== KUTIPAN PILIHAN ==

Publikbicara.com — Titik kecil yang muncul di radar kapal perang USS Vincennes pagi itu mengubah wajah sejarah penerbangan sipil dan menciptakan luka diplomatik yang belum pulih hingga hari ini.
Di tengah ketegangan Perang Iran–Irak, militer Amerika Serikat menerapkan kebijakan keras di wilayah Teluk Persia.
Meski tak secara resmi berperang, AS secara terang-terangan membantu Irak dengan memasok senjata dan mengerahkan kekuatan militer ke wilayah perairan strategis, termasuk Selat Hormuz.
Salah satu kapal yang ditugaskan adalah USS Vincennes, dikomandoi oleh Kapten William C. Rogers III. Perintahnya jelas, respons cepat terhadap segala bentuk ancaman dari Iran.
Tapi pagi itu, di Selat Hormuz, 3 Juli 1988 yang disebut ancaman ternyata adalah pesawat komersial Iran Air 655, bukan jet tempur musuh.
Salah Tembak Berdarah itu terjadi pada Pukul 10.17 waktu setempat, radar USS Vincennes menangkap titik yang dianggap sebagai jet tempur Iran jenis F-14.
Kapten Rogers, dalam kondisi siaga tinggi dan berbekal informasi minim, menganggapnya sebagai ancaman. Tujuh menit kemudian, pukul 10.24, rudal diluncurkan.
Pesawat yang disangka jet tempur itu meledak di udara. Puing-puingnya jatuh ke laut, menewaskan 290 penumpang sipil, termasuk 66 anak-anak dan 16 kru. Semua dalam kondisi mengenaskan.
Hanya beberapa saat setelahnya, pihak militer AS baru menyadari bahwa pesawat yang mereka hancurkan adalah Iran Air Flight 655 rute Teheran–Dubai, pesawat sipil yang tengah berada di jalur udara komersial yang sah.
Menyangkal, Lalu Menyesal Tanpa Maaf: Kementerian Pertahanan AS pada awalnya membela diri.
Pentagon mengklaim bahwa kapal sudah memberikan peringatan kepada pesawat, namun tidak mendapat respons. Presiden Ronald Reagan pun turut membenarkan tindakan bawahannya dan menyebutnya sebagai “aksi bela diri.”
Namun, tekanan internasional dan fakta-fakta teknis terus menekan. Laporan Newsweek tahun 1993 mengungkap bahwa pesawat Iran Air terbang pada ketinggian dan jalur udara komersial yang sah.
Pesawat jenis Airbus A300 yang besar dan lambat seharusnya bisa dibedakan dari F-14 yang ramping dan cepat.

===
== DAFTAR ENTRI ==

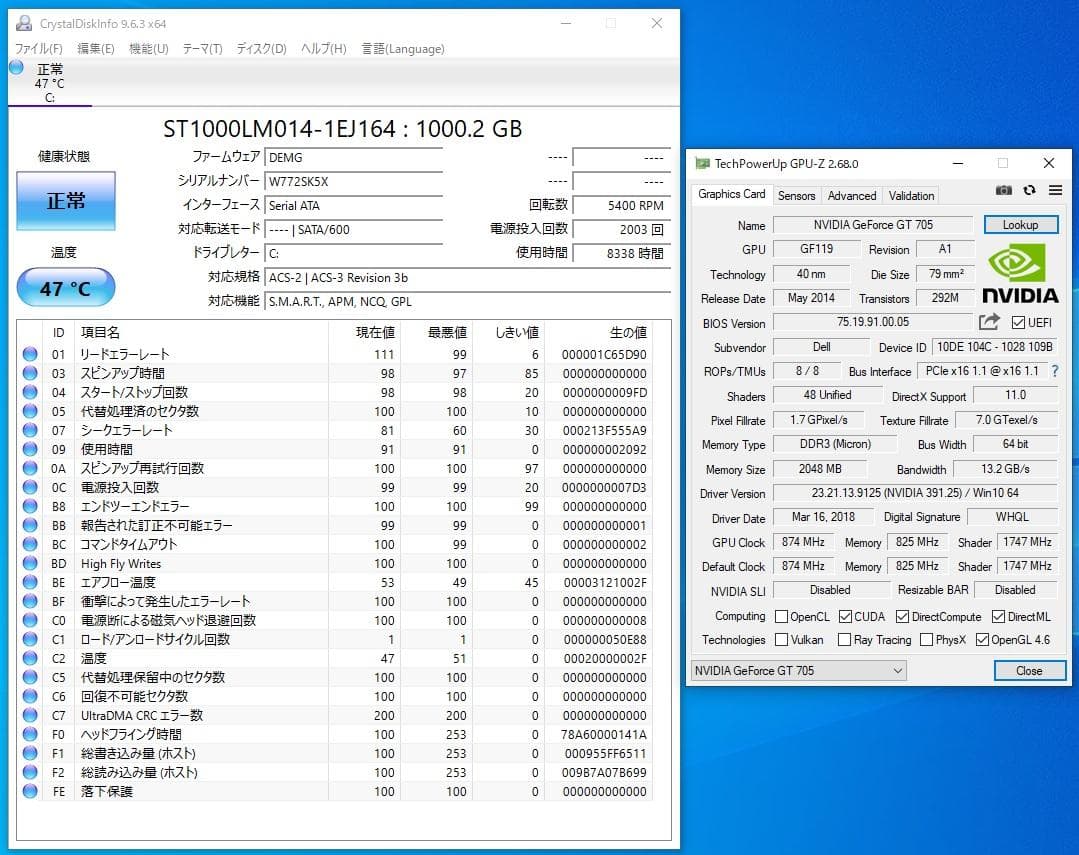Click the blue dot beside リードエラーレート
Viewport: 1079px width, 855px height.
point(29,353)
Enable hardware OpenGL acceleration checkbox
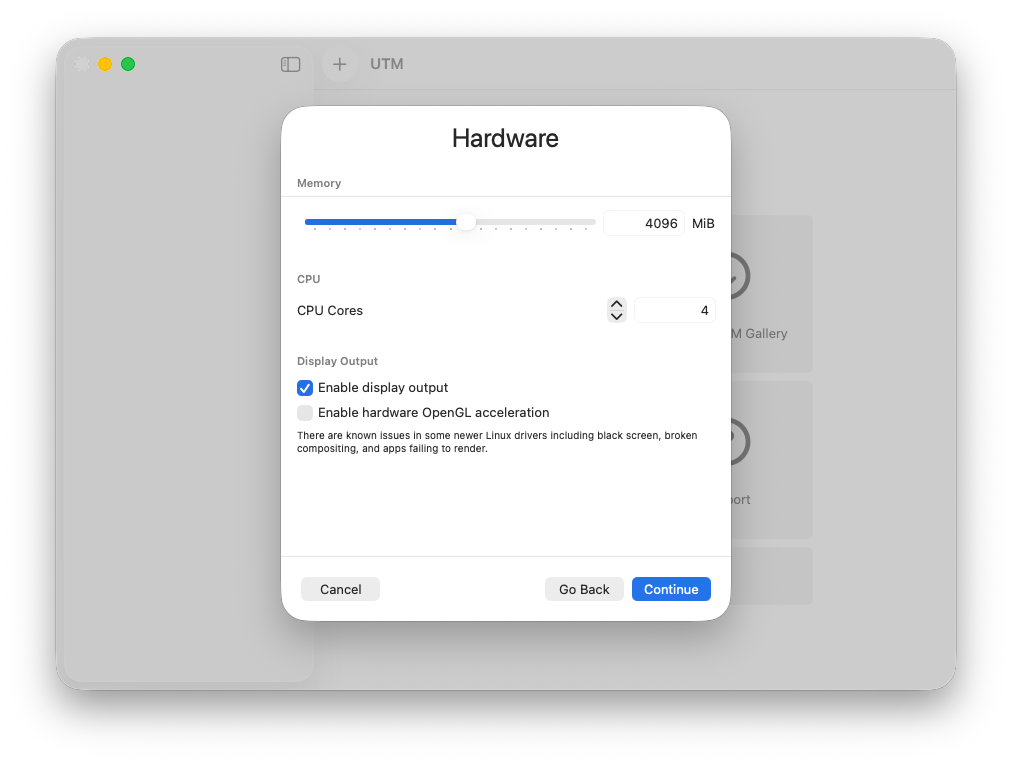Viewport: 1012px width, 764px height. pyautogui.click(x=305, y=413)
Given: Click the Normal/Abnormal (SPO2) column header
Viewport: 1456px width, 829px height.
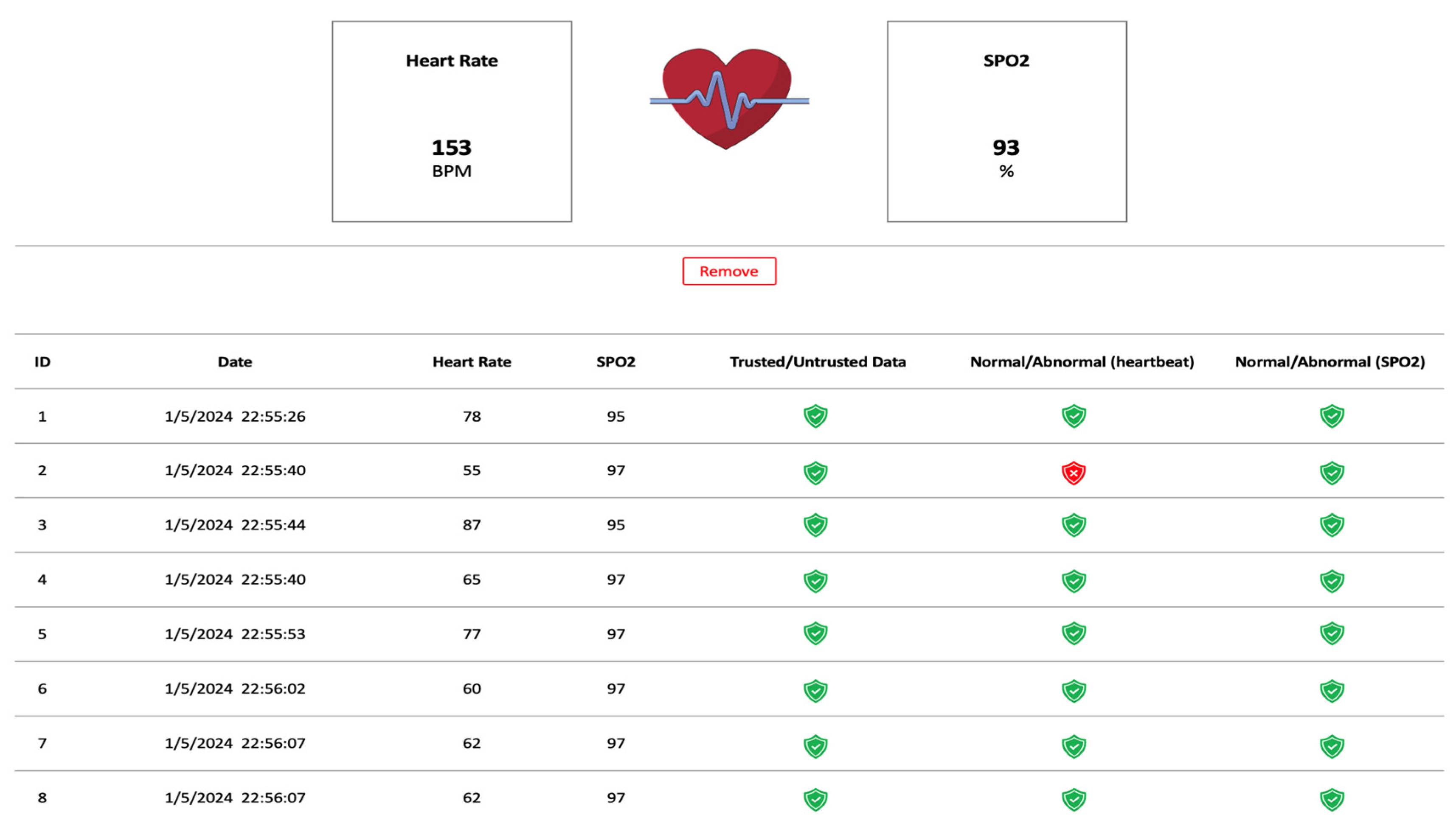Looking at the screenshot, I should pyautogui.click(x=1330, y=362).
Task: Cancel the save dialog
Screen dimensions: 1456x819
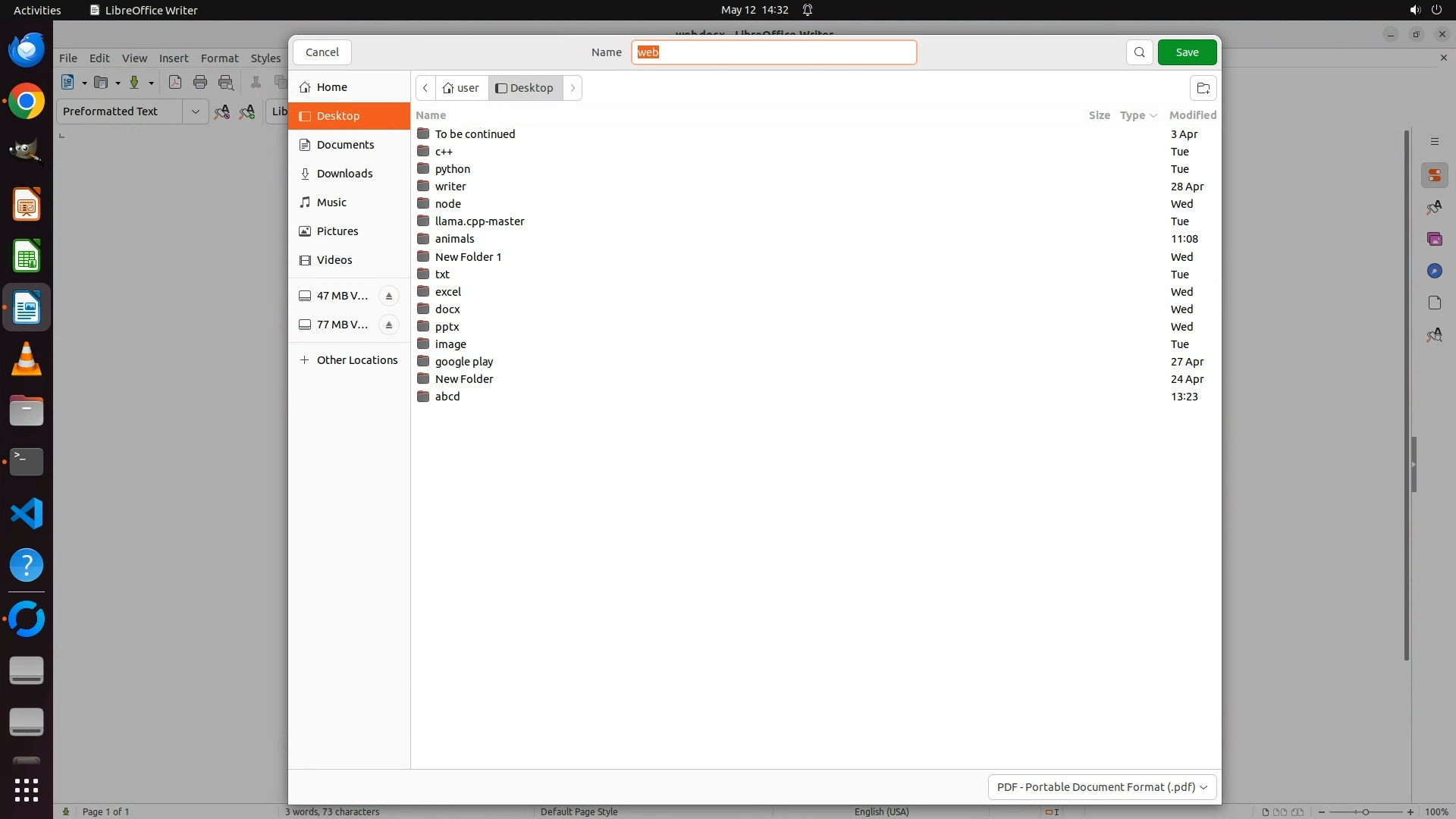Action: (322, 52)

===

_PETUNJUK KERJA_.
[1] Jawab pertanyaan berikut berdasarkan artikel tentang Iran Air 655:
(a) Siapa yang memimpin USS Vincennes?
(b) Pukul berapa rudal diluncurkan?
(c) Media apa yang pada tahun 1993 mengungkap bahwa pesawat Iran Air terbang di jalur udara komersial yang sah?
[2] Teruskan artikel tentang Iran Air 655 mulai dari kalimat terakhirnya.
Item-item ini merupakan bahan tersendiri dan tidak berkaitan dengan artikel tentang Iran Air 655.

_HASIL TUGAS_.
[1]
(a) Kapten William C. Rogers III.
(b) Pukul 10.24 waktu setempat.
(c) Newsweek.

[2]
Meski akhirnya AS mengakui kesalahan, mereka tidak pernah mengucapkan permintaan maaf resmi.
Sebagai gantinya, AS hanya menyatakan penyesalan, dan menyebut insiden ini sebagai akibat dari “situasi konflik” yang disebabkan Iran sendiri.
Dibayar, Tapi Tak Ditegakkan Keadilan, Pada tahun 1992, Mahkamah Internasional menetapkan bahwa AS harus membayar kompensasi sebesar US$ 61,8 juta kepada keluarga korban.
Namun, dalam kesepakatan itu, AS tidak dinyatakan bersalah secara hukum. Sebuah ironi dalam diplomasi internasional yang membuat luka makin dalam.
Menurut analis Pierre Razoux dalam The Iran-Iraq War (2016), posisi AS tetap mengandalkan narasi pembelaan diri, seolah tragedi ini adalah konsekuensi kebijakan Iran dalam mempertahankan perang.
Tapi publik dunia, dan terutama keluarga korban, tahu bahwa ini bukan sekadar “kesalahan teknis.” Ini adalah kesalahan moral dan kemanusiaan.
Tragedi yang Tak Pernah Lenyap, Iran Air 655 bukan hanya sekadar catatan kelam dalam sejarah penerbangan.
Ini adalah simbol dari bagaimana militerisasi wilayah sipil, ketegangan geopolitik, dan arogansi kekuasaan bisa menghancurkan nyawa manusia tak bersalah.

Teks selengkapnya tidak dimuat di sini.